The Guided Climb Advantage
Delap’s been on the hunt long enough to know Southeastern ice. He’s an American Mountain Guide Association-certified co-owner and head of alpine programs for Fox Mountain Guides & Climbing School in Brevard, NC. He also represents outdoor brands La Sportiva, Deuter, and Blue Water Ropes, to name a few. His ready response when asked to sum up ice climbing in the Carolinas—adventurous.
"In North Carolina, rock takes on a lot of heat in the summer. That heat has to dissipate throughout the winter, so ice starts to delaminate," Delap explains. “Out West, it gets cold, then it starts to freeze up and you get huge, fat ice.
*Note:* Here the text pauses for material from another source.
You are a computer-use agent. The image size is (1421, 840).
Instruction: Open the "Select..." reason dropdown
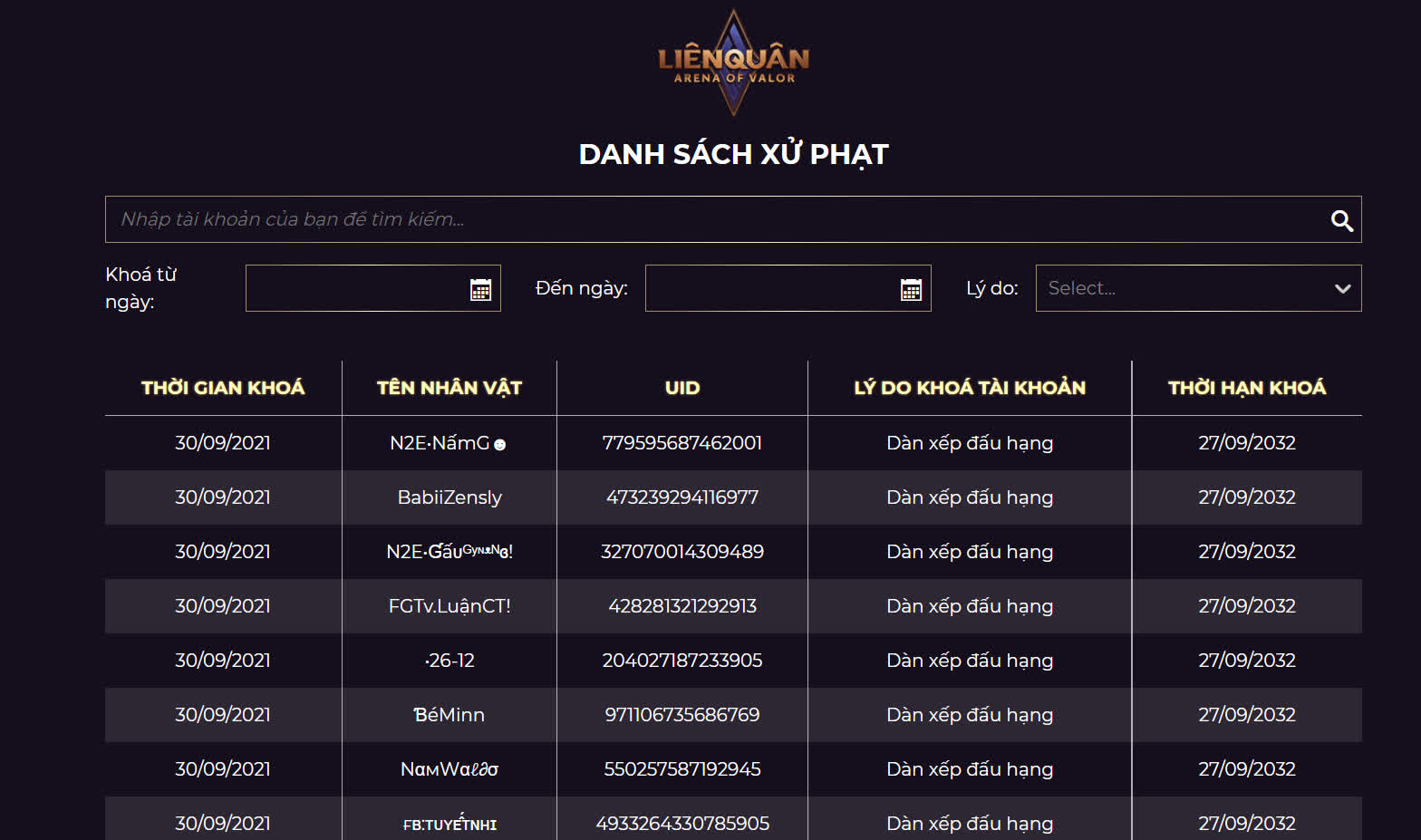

In the Carolinas, you get flash freezes and the rock isn’t that cold yet, preventing ice from building structure.”
One of the best ways to navigate the finicky conditions is to partner with a climber with experience on ice in the Carolinas. "When you hike with a buddy, they have their own goals," says Delap. “A guide is focused on your goals, and you set the agenda.” From beginners seeking their first outdoor experience to seasoned ice climbers looking for a partner to tackle aggressive local routes, guides find the right routes and conditions for a successful day on the mountain. Guides are also trained to manage risks, including everything from proper clothing and nutrition to specialized equipment. Of course, managing basic safety, fears, and expectations is a big part of the job. “Ice climbing is not like rock climbing,” says Delap. “You have spikes all over you and medieval weapons in your hands.”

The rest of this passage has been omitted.